Why are you comparing bread to asbestos?

Also yes people should be allowed to smoke


Bread is an absolutely massive number of calories for what it is.

In a pastrami sandwich, about 50% of the calories will be from the bread alone.

People can eat bread, but when they wonder why it's hard to lose weight they tend to ignore this unconsidered contributor (conversely if you're working in a field or at hard labour job, breads a pretty great, compact calorie source).


> but when they wonder why it's hard to lose weight

Dude but it's their problem. You can get heroin and crack on the streets right now. I do not want things to be banned just because some dumbass is doing it wrong.

Literally reminds me of the anti-cannabis activist who's biggest argument was that "I smoked some weed, went home and they said my relative died and I laughed. Now I think nobody should ever use cannabis and it should be banned completely."


Dude literally no one is calling for a bread or alcohol ban in this thread.

You have been complaining about a study which suggested that people who care about their health might want to re-evaluate their risk appetite in light of updated data.


> Also yes people should be allowed to smoke

Yes, assuming that I never have to inhale any of your smoke. Even outdoors. I don't care what you do to your body, but I do care what you do to mine.

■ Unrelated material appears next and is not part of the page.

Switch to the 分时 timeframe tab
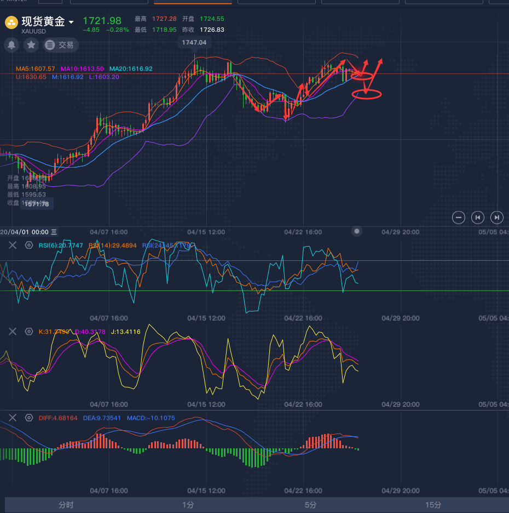The height and width of the screenshot is (513, 509). point(66,505)
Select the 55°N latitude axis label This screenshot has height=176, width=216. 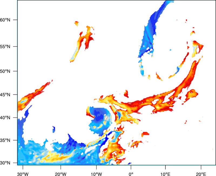point(5,47)
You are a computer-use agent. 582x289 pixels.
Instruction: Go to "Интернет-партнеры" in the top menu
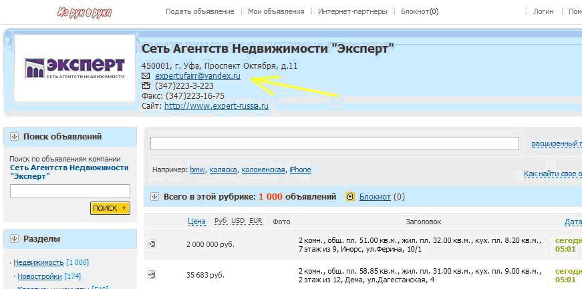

All bodies are different: some people react well to a vegan diet, others get so broken by the FODMAPs in plant-based proteins that they can only eat meat and greens. When you interpret dietary advice not as "this is what you should eat and drink" but instead as "this worked for me; it might work for you too" it brings a whole lot more inner peace. The basic tried-and-tested ground rules are pretty simple: cover your nutritional needs, enjoy vices sparingly. How that looks specifically is entirely dependent on your own body and mind. Maybe the minor physical-health hit from social alcohol consumption is offset by the mental-health gains from socialising with friends.